WORK INSTRUCTIONS:
Can you give the material below as a numbered list, with the blank lines left out?

GIVEN DATA:
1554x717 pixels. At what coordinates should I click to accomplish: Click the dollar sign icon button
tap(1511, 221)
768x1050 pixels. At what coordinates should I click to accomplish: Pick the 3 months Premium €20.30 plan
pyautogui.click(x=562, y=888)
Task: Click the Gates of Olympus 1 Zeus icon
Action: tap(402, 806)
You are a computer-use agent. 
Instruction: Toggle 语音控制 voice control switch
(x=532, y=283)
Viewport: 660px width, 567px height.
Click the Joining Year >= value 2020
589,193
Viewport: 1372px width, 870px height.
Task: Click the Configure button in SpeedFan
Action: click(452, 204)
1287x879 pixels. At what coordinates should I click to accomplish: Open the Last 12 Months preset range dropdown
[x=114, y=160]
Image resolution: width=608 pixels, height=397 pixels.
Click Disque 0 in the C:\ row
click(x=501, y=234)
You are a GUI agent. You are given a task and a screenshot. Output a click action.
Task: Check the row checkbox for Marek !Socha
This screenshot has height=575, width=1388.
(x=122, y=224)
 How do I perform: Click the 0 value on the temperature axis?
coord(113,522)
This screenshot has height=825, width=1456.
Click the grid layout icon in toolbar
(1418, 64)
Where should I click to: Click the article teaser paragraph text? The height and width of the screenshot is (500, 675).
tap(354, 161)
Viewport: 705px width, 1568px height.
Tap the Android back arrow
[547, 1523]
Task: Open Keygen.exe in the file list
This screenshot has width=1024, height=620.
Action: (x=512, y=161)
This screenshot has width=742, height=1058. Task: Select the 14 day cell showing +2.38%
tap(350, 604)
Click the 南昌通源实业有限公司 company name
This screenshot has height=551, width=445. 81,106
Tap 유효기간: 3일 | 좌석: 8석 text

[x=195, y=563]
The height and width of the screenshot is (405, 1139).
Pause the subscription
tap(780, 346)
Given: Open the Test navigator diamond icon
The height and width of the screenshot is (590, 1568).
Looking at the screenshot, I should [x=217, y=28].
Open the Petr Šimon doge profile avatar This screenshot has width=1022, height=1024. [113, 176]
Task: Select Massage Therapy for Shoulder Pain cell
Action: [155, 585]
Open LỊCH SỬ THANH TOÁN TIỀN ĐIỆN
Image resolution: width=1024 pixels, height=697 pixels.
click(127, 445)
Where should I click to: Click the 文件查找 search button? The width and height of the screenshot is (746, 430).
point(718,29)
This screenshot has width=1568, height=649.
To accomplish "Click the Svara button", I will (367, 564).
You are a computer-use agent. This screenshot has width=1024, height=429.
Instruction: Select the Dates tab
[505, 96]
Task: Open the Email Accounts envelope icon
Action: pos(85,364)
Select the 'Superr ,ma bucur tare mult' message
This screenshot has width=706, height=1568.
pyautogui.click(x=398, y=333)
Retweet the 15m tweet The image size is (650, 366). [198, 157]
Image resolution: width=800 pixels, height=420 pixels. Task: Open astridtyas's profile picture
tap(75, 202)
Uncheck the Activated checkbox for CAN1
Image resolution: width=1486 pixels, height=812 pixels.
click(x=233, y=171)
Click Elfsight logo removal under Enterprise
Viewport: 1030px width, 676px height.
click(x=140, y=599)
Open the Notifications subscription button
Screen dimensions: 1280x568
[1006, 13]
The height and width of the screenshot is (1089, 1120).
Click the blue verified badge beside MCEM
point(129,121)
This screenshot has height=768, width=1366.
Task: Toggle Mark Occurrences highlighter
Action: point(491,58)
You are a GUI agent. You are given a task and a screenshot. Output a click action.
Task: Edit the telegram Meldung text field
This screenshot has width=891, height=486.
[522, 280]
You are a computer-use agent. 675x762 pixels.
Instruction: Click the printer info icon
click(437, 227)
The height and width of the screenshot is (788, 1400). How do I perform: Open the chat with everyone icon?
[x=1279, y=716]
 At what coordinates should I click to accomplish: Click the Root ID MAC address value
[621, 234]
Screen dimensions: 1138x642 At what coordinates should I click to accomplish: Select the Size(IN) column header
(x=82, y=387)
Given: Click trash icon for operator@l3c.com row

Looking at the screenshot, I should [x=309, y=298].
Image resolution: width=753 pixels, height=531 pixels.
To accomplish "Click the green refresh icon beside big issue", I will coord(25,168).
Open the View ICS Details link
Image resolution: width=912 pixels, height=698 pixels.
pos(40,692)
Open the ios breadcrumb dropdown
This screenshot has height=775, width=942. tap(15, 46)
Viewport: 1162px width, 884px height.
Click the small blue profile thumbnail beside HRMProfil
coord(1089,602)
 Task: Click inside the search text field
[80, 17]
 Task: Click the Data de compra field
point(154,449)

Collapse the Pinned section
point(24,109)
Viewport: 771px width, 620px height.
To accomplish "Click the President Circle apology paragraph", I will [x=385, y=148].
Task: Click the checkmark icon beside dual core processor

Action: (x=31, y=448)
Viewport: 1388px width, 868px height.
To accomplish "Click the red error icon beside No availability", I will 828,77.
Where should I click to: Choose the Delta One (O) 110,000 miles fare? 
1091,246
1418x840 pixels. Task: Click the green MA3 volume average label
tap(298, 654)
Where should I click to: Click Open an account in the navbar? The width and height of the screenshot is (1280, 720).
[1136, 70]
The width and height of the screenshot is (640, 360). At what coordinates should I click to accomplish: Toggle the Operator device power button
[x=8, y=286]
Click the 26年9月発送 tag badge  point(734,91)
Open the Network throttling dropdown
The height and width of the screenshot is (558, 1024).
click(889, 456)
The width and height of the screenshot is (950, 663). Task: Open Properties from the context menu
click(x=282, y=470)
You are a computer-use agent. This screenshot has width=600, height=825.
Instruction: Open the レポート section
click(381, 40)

CORRECT OUTPUT:
1. 1554x717 pixels. At what coordinates should I click to accomplish: Click the dollar sign icon button
2. tap(1511, 221)
3. 768x1050 pixels. At what coordinates should I click to accomplish: Pick the 3 months Premium €20.30 plan
4. pyautogui.click(x=562, y=888)
5. Task: Click the Gates of Olympus 1 Zeus icon
6. Action: tap(402, 806)
7. You are a computer-use agent. 
8. Instruction: Toggle 语音控制 voice control switch
9. (x=532, y=283)
10. Viewport: 660px width, 567px height.
11. Click the Joining Year >= value 2020
12. 589,193
13. Viewport: 1372px width, 870px height.
14. Task: Click the Configure button in SpeedFan
15. Action: click(452, 204)
16. 1287x879 pixels. At what coordinates should I click to accomplish: Open the Last 12 Months preset range dropdown
17. [x=114, y=160]
18. Image resolution: width=608 pixels, height=397 pixels.
19. Click Disque 0 in the C:\ row
20. click(x=501, y=234)
21. You are a GUI agent. You are given a task and a screenshot. Output a click action.
22. Task: Check the row checkbox for Marek !Socha
23. This screenshot has height=575, width=1388.
24. (x=122, y=224)
25.  How do I perform: Click the 0 value on the temperature axis?
26. coord(113,522)
27. This screenshot has height=825, width=1456.
28. Click the grid layout icon in toolbar
29. (1418, 64)
30. Where should I click to: Click the article teaser paragraph text? The height and width of the screenshot is (500, 675).
31. tap(354, 161)
32. Viewport: 705px width, 1568px height.
33. Tap the Android back arrow
34. [547, 1523]
35. Task: Open Keygen.exe in the file list
36. This screenshot has width=1024, height=620.
37. Action: (x=512, y=161)
38. This screenshot has width=742, height=1058. Task: Select the 14 day cell showing +2.38%
39. tap(350, 604)
40. Click the 南昌通源实业有限公司 company name
41. This screenshot has height=551, width=445. 81,106
42. Tap 유효기간: 3일 | 좌석: 8석 text
43. [x=195, y=563]
44. The height and width of the screenshot is (405, 1139).
45. Pause the subscription
46. tap(780, 346)
47. Given: Open the Test navigator diamond icon
48. The height and width of the screenshot is (590, 1568).
49. Looking at the screenshot, I should [x=217, y=28].
50. Open the Petr Šimon doge profile avatar This screenshot has width=1022, height=1024. [113, 176]
51. Task: Select Massage Therapy for Shoulder Pain cell
52. Action: [155, 585]
53. Open LỊCH SỬ THANH TOÁN TIỀN ĐIỆN
54. Image resolution: width=1024 pixels, height=697 pixels.
55. click(127, 445)
56. Where should I click to: Click the 文件查找 search button? The width and height of the screenshot is (746, 430).
57. point(718,29)
58. This screenshot has width=1568, height=649.
59. To accomplish "Click the Svara button", I will (367, 564).
60. You are a computer-use agent. This screenshot has width=1024, height=429.
61. Instruction: Select the Dates tab
62. [505, 96]
63. Task: Open the Email Accounts envelope icon
64. Action: pos(85,364)
65. Select the 'Superr ,ma bucur tare mult' message
66. This screenshot has width=706, height=1568.
67. pyautogui.click(x=398, y=333)
68. Retweet the 15m tweet The image size is (650, 366). [198, 157]
69. Image resolution: width=800 pixels, height=420 pixels. Task: Open astridtyas's profile picture
70. tap(75, 202)
71. Uncheck the Activated checkbox for CAN1
72. Image resolution: width=1486 pixels, height=812 pixels.
73. click(x=233, y=171)
74. Click Elfsight logo removal under Enterprise
75. Viewport: 1030px width, 676px height.
76. click(x=140, y=599)
77. Open the Notifications subscription button
78. Screen dimensions: 1280x568
79. [1006, 13]
80. The height and width of the screenshot is (1089, 1120).
81. Click the blue verified badge beside MCEM
82. point(129,121)
83. This screenshot has height=768, width=1366.
84. Task: Toggle Mark Occurrences highlighter
85. Action: point(491,58)
86. You are a GUI agent. You are given a task and a screenshot. Output a click action.
87. Task: Edit the telegram Meldung text field
88. This screenshot has width=891, height=486.
89. [522, 280]
90. You are a computer-use agent. 675x762 pixels.
91. Instruction: Click the printer info icon
92. click(437, 227)
93. The height and width of the screenshot is (788, 1400). How do I perform: Open the chat with everyone icon?
94. [x=1279, y=716]
95.  At what coordinates should I click to accomplish: Click the Root ID MAC address value
96. [621, 234]
97. Screen dimensions: 1138x642 At what coordinates should I click to accomplish: Select the Size(IN) column header
98. (x=82, y=387)
99. Given: Click trash icon for operator@l3c.com row
100. Looking at the screenshot, I should [x=309, y=298].
101. Image resolution: width=753 pixels, height=531 pixels.
102. To accomplish "Click the green refresh icon beside big issue", I will coord(25,168).
103. Open the View ICS Details link
104. Image resolution: width=912 pixels, height=698 pixels.
105. pos(40,692)
106. Open the ios breadcrumb dropdown
107. This screenshot has height=775, width=942. tap(15, 46)
108. Viewport: 1162px width, 884px height.
109. Click the small blue profile thumbnail beside HRMProfil
110. coord(1089,602)
111.  Task: Click inside the search text field
112. [80, 17]
113.  Task: Click the Data de compra field
114. point(154,449)
115. Collapse the Pinned section
116. point(24,109)
117. Viewport: 771px width, 620px height.
118. To accomplish "Click the President Circle apology paragraph", I will [x=385, y=148].
119. Task: Click the checkmark icon beside dual core processor
120. Action: (x=31, y=448)
121. Viewport: 1388px width, 868px height.
122. To accomplish "Click the red error icon beside No availability", I will 828,77.
123. Where should I click to: Choose the Delta One (O) 110,000 miles fare? 
124. 1091,246
125. 1418x840 pixels. Task: Click the green MA3 volume average label
126. tap(298, 654)
127. Where should I click to: Click Open an account in the navbar? The width and height of the screenshot is (1280, 720).
128. [1136, 70]
129. The width and height of the screenshot is (640, 360). At what coordinates should I click to accomplish: Toggle the Operator device power button
130. [x=8, y=286]
131. Click the 26年9月発送 tag badge  point(734,91)
132. Open the Network throttling dropdown
133. The height and width of the screenshot is (558, 1024).
134. click(889, 456)
135. The width and height of the screenshot is (950, 663). Task: Open Properties from the context menu
136. click(x=282, y=470)
137. You are a computer-use agent. This screenshot has width=600, height=825.
138. Instruction: Open the レポート section
139. click(381, 40)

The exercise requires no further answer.